### Task goal
A complete answer lists every line of the entries below where the string "agent" appears.

(Extracted data entries)

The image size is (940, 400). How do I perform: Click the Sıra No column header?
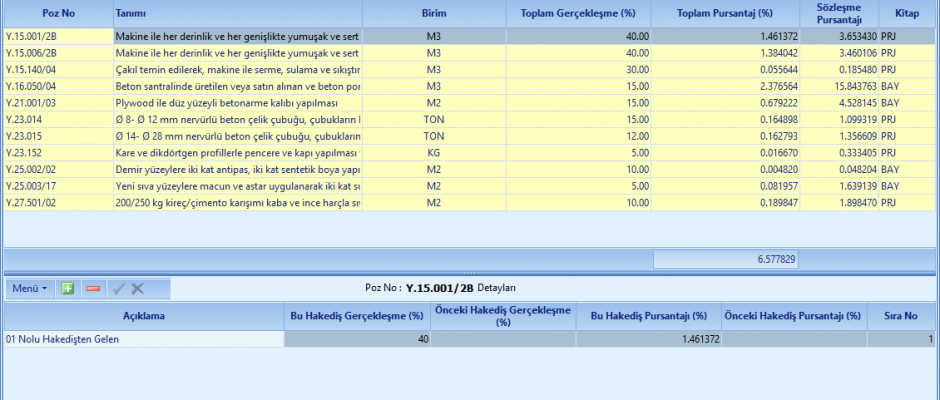click(901, 316)
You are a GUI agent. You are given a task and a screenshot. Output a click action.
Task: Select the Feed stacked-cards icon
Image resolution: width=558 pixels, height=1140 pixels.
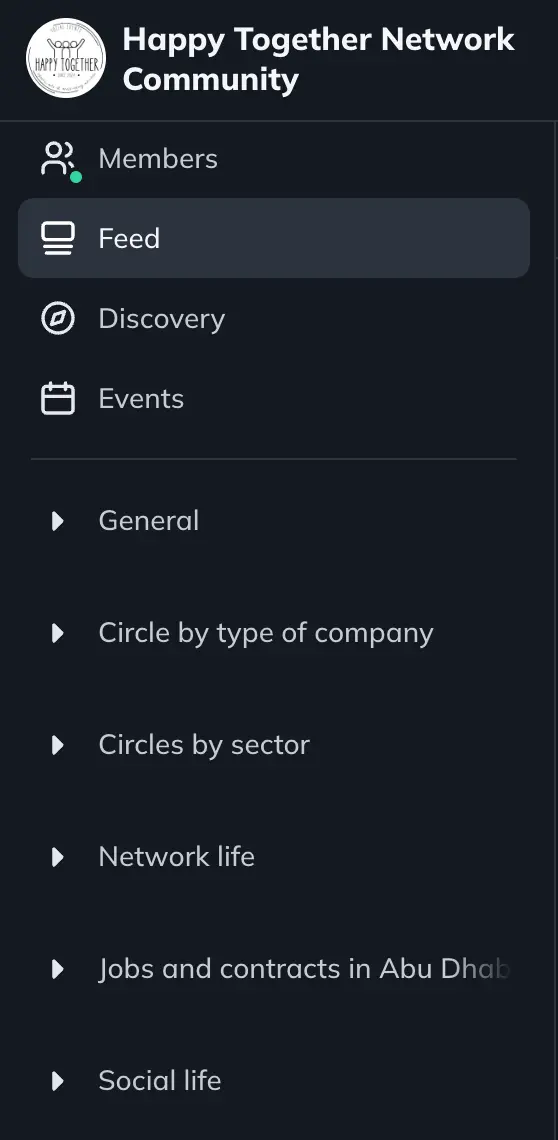click(x=57, y=238)
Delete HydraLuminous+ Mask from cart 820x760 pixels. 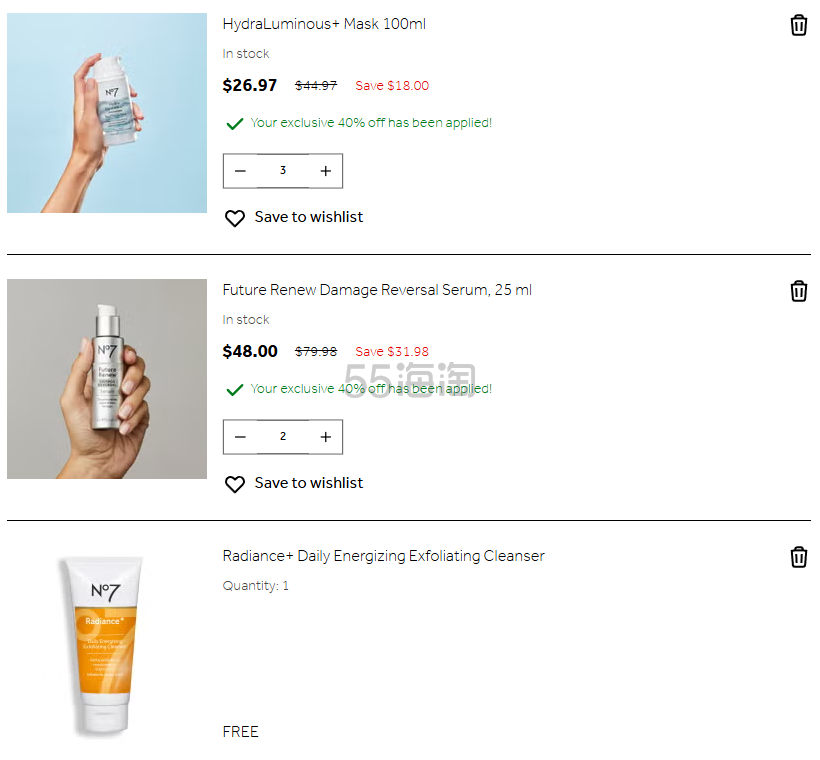point(798,25)
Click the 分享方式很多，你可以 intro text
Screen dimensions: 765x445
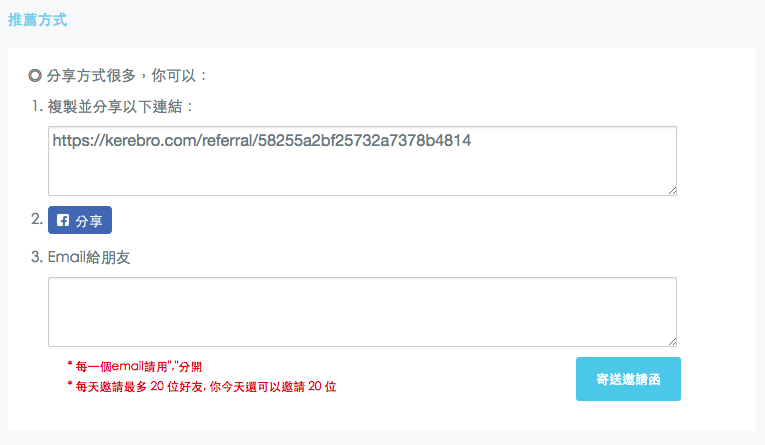pos(127,75)
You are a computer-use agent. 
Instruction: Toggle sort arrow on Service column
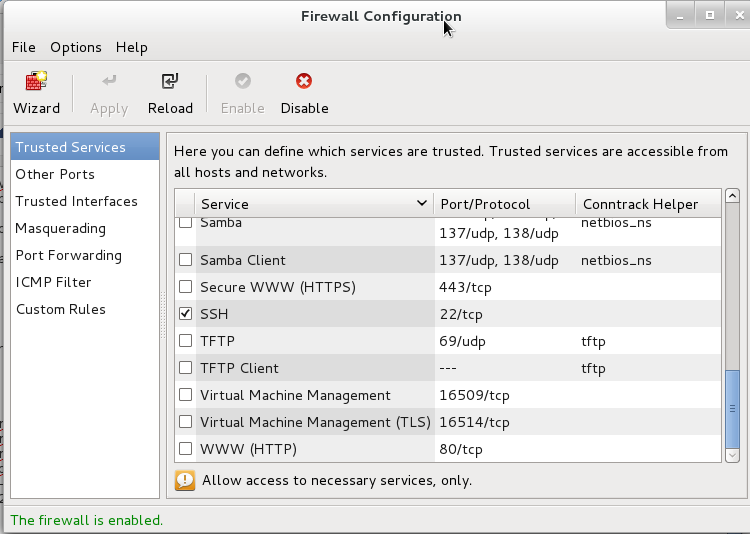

### Expected output
You are a GUI agent. You are given a task and a screenshot. Output a click action.
You are a computer-use agent. 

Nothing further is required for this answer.